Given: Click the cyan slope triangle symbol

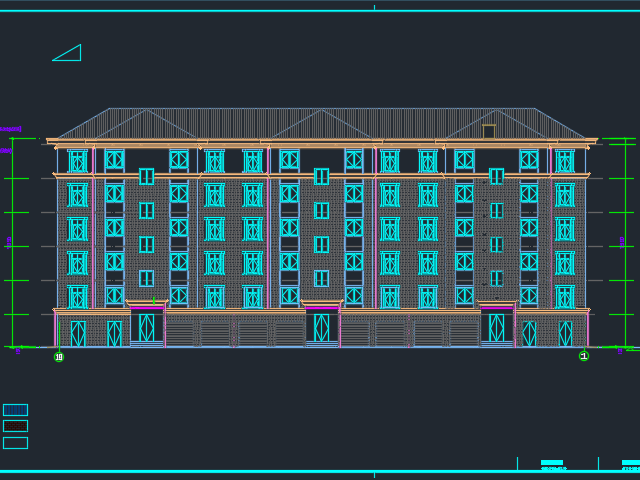Looking at the screenshot, I should 70,54.
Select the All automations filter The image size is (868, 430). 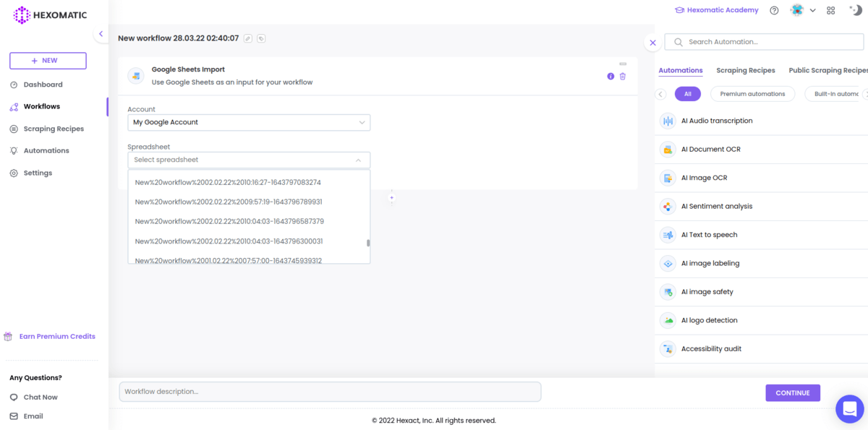pos(687,94)
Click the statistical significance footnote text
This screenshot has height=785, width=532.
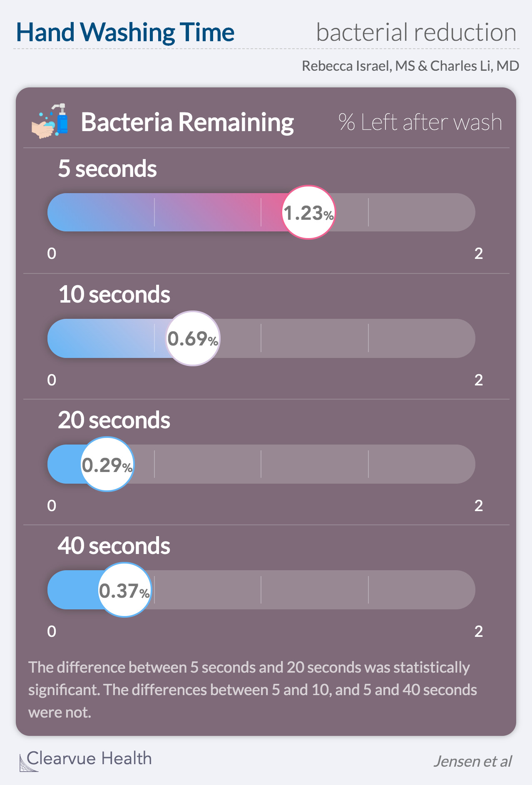(253, 690)
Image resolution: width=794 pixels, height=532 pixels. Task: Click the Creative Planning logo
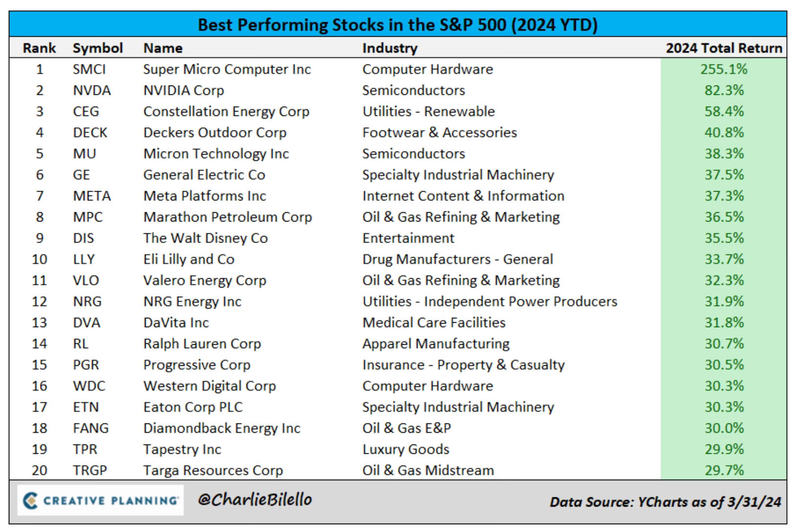click(x=101, y=500)
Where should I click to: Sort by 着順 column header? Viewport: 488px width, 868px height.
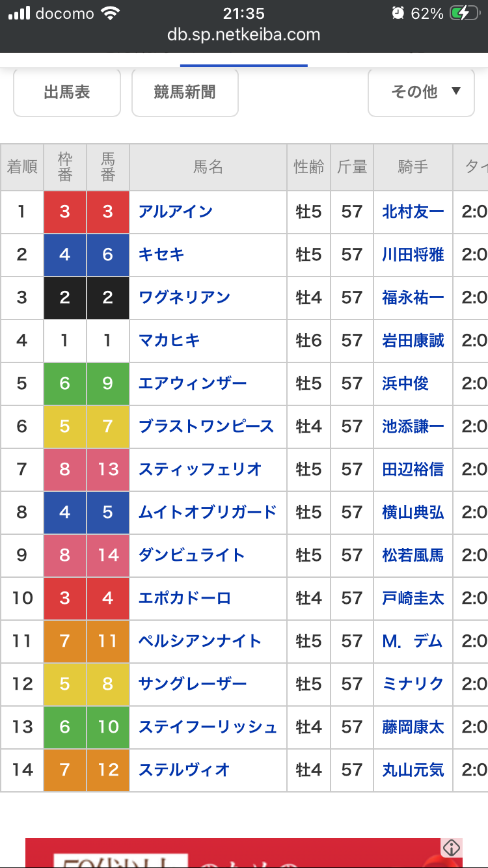pyautogui.click(x=22, y=167)
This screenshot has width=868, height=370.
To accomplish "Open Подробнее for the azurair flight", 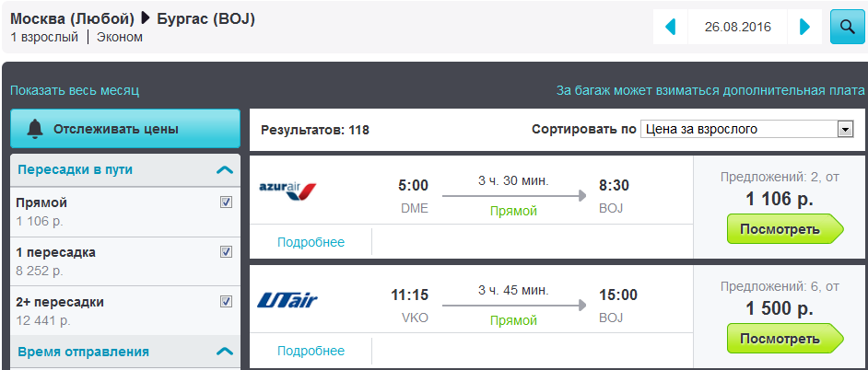I will [x=311, y=242].
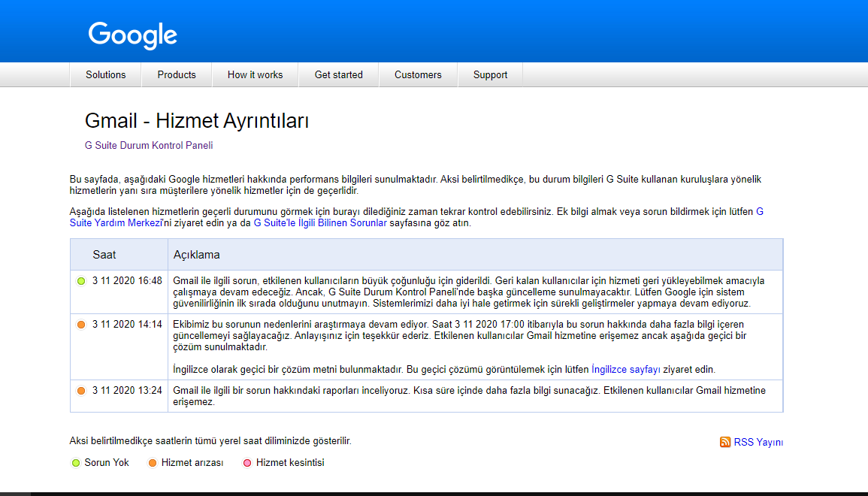The height and width of the screenshot is (496, 868).
Task: Click the RSS feed orange icon
Action: point(724,442)
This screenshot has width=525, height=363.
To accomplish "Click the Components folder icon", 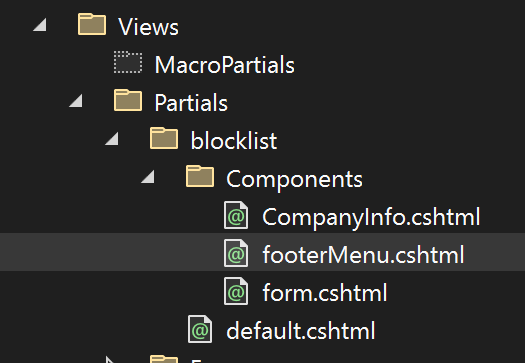I will (200, 176).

Work to complete: The answer is the lines above from the one with "Where should I" to the one with "This screenshot has width=868, height=370.", set down exactly, with no pictures.

Result of the task:
Where should I click to: Sort by 着順 column header? Viewport: 488px width, 868px height.
pyautogui.click(x=22, y=167)
This screenshot has width=868, height=370.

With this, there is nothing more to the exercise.